Google had set a Friday, Dec. 7, deadline for bids for the Motorola unit, with the “most compelling” offers coming from Arris and Pace, Bloomberg reported, citing an anonymous source. The bids were expected to be between $1.5 billion and $2.5 billion, and Google indicated it might help finance a deal, The Wall Street Journalreported last week.
Representatives for Google, Motorola and Arris have declined to comment on the matter. Reports surfaced earlier this summer that Google selected Barclays to handle the sale of the cable-focused Home unit.
Pace said trading of its shares will recommence “either on sufficient information on any potential transaction being provided publicly to shareholders, whether in the form of a prospectus or otherwise, or on the release of an announcement confirming that Pace is no longer in discussions with Google regarding the potential acquisition of the Motorola Home business.”
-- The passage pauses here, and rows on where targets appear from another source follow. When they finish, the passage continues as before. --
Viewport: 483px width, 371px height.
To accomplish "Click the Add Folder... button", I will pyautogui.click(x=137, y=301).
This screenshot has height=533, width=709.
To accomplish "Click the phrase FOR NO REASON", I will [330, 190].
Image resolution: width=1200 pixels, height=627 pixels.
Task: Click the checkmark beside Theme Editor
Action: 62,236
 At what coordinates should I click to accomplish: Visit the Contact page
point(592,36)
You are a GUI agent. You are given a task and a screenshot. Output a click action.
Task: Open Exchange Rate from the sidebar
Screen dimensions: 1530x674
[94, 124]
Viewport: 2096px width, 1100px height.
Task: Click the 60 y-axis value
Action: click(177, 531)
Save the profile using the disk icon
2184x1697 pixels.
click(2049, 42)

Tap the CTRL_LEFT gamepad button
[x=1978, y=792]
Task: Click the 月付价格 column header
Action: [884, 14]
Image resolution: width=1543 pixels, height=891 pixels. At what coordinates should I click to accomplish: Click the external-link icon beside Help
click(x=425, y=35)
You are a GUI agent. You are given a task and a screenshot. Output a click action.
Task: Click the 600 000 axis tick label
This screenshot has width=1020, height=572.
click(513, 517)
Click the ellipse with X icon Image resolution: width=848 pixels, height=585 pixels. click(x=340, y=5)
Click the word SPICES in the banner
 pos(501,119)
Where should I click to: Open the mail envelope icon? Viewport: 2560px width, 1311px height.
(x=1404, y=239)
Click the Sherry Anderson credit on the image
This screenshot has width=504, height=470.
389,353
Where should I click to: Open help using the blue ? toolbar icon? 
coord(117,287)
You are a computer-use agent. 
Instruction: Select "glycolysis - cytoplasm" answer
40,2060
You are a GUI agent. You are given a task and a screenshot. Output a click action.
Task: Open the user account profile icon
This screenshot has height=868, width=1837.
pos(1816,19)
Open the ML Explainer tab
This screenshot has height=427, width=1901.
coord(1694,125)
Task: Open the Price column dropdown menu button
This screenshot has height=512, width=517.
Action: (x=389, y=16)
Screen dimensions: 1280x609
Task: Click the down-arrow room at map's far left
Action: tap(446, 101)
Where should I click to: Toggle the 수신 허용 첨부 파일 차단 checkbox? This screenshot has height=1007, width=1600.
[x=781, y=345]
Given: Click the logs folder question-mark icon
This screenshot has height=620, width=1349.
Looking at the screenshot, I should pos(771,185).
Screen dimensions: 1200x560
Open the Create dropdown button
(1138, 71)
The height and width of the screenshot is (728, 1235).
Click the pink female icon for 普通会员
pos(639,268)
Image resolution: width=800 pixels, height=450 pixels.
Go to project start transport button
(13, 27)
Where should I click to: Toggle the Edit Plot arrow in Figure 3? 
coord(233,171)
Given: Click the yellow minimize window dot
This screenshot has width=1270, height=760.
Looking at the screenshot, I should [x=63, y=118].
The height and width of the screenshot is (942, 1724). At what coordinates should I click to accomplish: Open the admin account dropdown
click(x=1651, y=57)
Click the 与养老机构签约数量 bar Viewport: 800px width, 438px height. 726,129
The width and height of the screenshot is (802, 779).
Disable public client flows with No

In May, Google closed the $12.4 billion cash acquisition of Motorola Mobility, driven largely by Google's desire to obtain the latter's patents. In August Google announced plans to lay off about 20% of Motorola Mobility's workforce, eliminating about 4,000 jobs, and subsequently said it may make additional cuts.
Google decided to sell the Home group “due to the costs and the fact that cable customers might be leery of doing business with Google,” the WSJ reported.
In June, Google named Marwan Fawaz, formerly chief technology officer of Charter Communications, to run Motorola’s Home group -- a move some observers interpreted as an attempt to reassure MSOs that the business was in good hands. In an interview in October, Fawaz insisted that large cable operators and other service provider customers have not been “distracted” by the Google acquisition.